-- TASK INSTRUCTIONS --
The data must be given again in full, with no line altered.

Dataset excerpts
▬▬▬▬▬▬
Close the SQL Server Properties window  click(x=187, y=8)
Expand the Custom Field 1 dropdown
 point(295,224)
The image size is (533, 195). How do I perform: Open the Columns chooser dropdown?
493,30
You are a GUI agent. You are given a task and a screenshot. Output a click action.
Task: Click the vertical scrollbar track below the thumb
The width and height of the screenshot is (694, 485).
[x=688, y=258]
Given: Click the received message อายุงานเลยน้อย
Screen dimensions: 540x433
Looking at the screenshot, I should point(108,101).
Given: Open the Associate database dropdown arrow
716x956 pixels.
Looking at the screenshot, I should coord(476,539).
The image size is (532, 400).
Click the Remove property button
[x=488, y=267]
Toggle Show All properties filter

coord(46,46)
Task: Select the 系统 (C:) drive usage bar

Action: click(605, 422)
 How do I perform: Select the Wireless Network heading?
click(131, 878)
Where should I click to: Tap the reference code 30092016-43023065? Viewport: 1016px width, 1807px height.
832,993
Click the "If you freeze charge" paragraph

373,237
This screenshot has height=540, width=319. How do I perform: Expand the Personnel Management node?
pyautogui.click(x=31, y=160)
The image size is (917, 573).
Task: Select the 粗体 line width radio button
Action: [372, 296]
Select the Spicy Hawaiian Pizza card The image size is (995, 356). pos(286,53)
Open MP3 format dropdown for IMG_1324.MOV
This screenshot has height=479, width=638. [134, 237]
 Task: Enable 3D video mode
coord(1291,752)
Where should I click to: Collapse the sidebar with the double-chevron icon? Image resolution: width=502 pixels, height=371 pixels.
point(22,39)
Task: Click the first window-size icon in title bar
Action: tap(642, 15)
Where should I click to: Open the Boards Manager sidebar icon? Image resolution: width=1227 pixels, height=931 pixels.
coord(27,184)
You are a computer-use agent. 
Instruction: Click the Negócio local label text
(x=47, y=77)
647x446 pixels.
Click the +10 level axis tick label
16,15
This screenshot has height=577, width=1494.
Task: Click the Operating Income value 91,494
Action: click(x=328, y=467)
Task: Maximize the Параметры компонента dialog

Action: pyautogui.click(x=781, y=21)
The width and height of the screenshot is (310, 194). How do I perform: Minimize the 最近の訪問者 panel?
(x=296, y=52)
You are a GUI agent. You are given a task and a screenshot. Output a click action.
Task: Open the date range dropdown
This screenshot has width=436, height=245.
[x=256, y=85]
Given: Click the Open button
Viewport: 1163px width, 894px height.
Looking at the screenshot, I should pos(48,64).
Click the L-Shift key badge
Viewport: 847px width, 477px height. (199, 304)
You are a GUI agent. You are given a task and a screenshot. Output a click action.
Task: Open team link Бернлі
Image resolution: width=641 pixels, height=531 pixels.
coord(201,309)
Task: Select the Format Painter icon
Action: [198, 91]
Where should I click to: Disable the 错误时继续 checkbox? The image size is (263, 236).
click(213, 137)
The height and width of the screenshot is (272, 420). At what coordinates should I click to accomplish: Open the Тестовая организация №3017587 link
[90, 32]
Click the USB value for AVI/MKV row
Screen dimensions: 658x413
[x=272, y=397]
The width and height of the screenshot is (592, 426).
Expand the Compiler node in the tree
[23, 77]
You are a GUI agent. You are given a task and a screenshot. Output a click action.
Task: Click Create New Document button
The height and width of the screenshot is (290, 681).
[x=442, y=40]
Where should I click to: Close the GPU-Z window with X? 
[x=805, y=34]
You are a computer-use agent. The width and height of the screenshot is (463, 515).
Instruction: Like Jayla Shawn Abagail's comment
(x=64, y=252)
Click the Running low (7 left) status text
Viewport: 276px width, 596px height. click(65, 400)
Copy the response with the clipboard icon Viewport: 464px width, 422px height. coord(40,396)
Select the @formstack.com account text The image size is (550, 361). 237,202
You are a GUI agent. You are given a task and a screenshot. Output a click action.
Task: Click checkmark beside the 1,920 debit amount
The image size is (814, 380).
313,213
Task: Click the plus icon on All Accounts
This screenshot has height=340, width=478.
▬▬▬▬▬▬
-- ANSWER BOX --
Close the SQL Server Properties window  click(x=187, y=8)
Expand the Custom Field 1 dropdown
 point(295,224)
The image size is (533, 195). How do I perform: Open the Columns chooser dropdown?
493,30
You are a GUI agent. You are given a task and a screenshot. Output a click action.
Task: Click the vertical scrollbar track below the thumb
The width and height of the screenshot is (694, 485).
[x=688, y=258]
Given: Click the received message อายุงานเลยน้อย
Screen dimensions: 540x433
Looking at the screenshot, I should point(108,101).
Given: Open the Associate database dropdown arrow
716x956 pixels.
Looking at the screenshot, I should coord(476,539).
The image size is (532, 400).
Click the Remove property button
[x=488, y=267]
Toggle Show All properties filter

coord(46,46)
Task: Select the 系统 (C:) drive usage bar

Action: click(605, 422)
 How do I perform: Select the Wireless Network heading?
click(131, 878)
Where should I click to: Tap the reference code 30092016-43023065? Viewport: 1016px width, 1807px height.
832,993
Click the "If you freeze charge" paragraph

373,237
This screenshot has height=540, width=319. How do I perform: Expand the Personnel Management node?
pyautogui.click(x=31, y=160)
The image size is (917, 573).
Task: Select the 粗体 line width radio button
Action: [372, 296]
Select the Spicy Hawaiian Pizza card The image size is (995, 356). pos(286,53)
Open MP3 format dropdown for IMG_1324.MOV
This screenshot has height=479, width=638. [134, 237]
 Task: Enable 3D video mode
coord(1291,752)
Where should I click to: Collapse the sidebar with the double-chevron icon? Image resolution: width=502 pixels, height=371 pixels.
point(22,39)
Task: Click the first window-size icon in title bar
Action: tap(642, 15)
Where should I click to: Open the Boards Manager sidebar icon? Image resolution: width=1227 pixels, height=931 pixels.
coord(27,184)
You are a computer-use agent. 
Instruction: Click the Negócio local label text
(x=47, y=77)
647x446 pixels.
Click the +10 level axis tick label
16,15
This screenshot has height=577, width=1494.
Task: Click the Operating Income value 91,494
Action: click(x=328, y=467)
Task: Maximize the Параметры компонента dialog

Action: pyautogui.click(x=781, y=21)
The width and height of the screenshot is (310, 194). How do I perform: Minimize the 最近の訪問者 panel?
(x=296, y=52)
You are a GUI agent. You are given a task and a screenshot. Output a click action.
Task: Open the date range dropdown
This screenshot has width=436, height=245.
[x=256, y=85]
Given: Click the Open button
Viewport: 1163px width, 894px height.
Looking at the screenshot, I should pos(48,64).
Click the L-Shift key badge
Viewport: 847px width, 477px height. (199, 304)
You are a GUI agent. You are given a task and a screenshot. Output a click action.
Task: Open team link Бернлі
Image resolution: width=641 pixels, height=531 pixels.
coord(201,309)
Task: Select the Format Painter icon
Action: [198, 91]
Where should I click to: Disable the 错误时继续 checkbox? The image size is (263, 236).
click(213, 137)
The height and width of the screenshot is (272, 420). At what coordinates should I click to accomplish: Open the Тестовая организация №3017587 link
[90, 32]
Click the USB value for AVI/MKV row
Screen dimensions: 658x413
[x=272, y=397]
The width and height of the screenshot is (592, 426).
Expand the Compiler node in the tree
[23, 77]
You are a GUI agent. You are given a task and a screenshot. Output a click action.
Task: Click Create New Document button
The height and width of the screenshot is (290, 681).
[x=442, y=40]
Where should I click to: Close the GPU-Z window with X? 
[x=805, y=34]
You are a computer-use agent. The width and height of the screenshot is (463, 515).
Instruction: Like Jayla Shawn Abagail's comment
(x=64, y=252)
Click the Running low (7 left) status text
Viewport: 276px width, 596px height. click(65, 400)
Copy the response with the clipboard icon Viewport: 464px width, 422px height. coord(40,396)
Select the @formstack.com account text The image size is (550, 361). 237,202
You are a GUI agent. You are given a task and a screenshot. Output a click action.
Task: Click checkmark beside the 1,920 debit amount
The image size is (814, 380).
313,213
Task: Click the plus icon on All Accounts
This screenshot has height=340, width=478.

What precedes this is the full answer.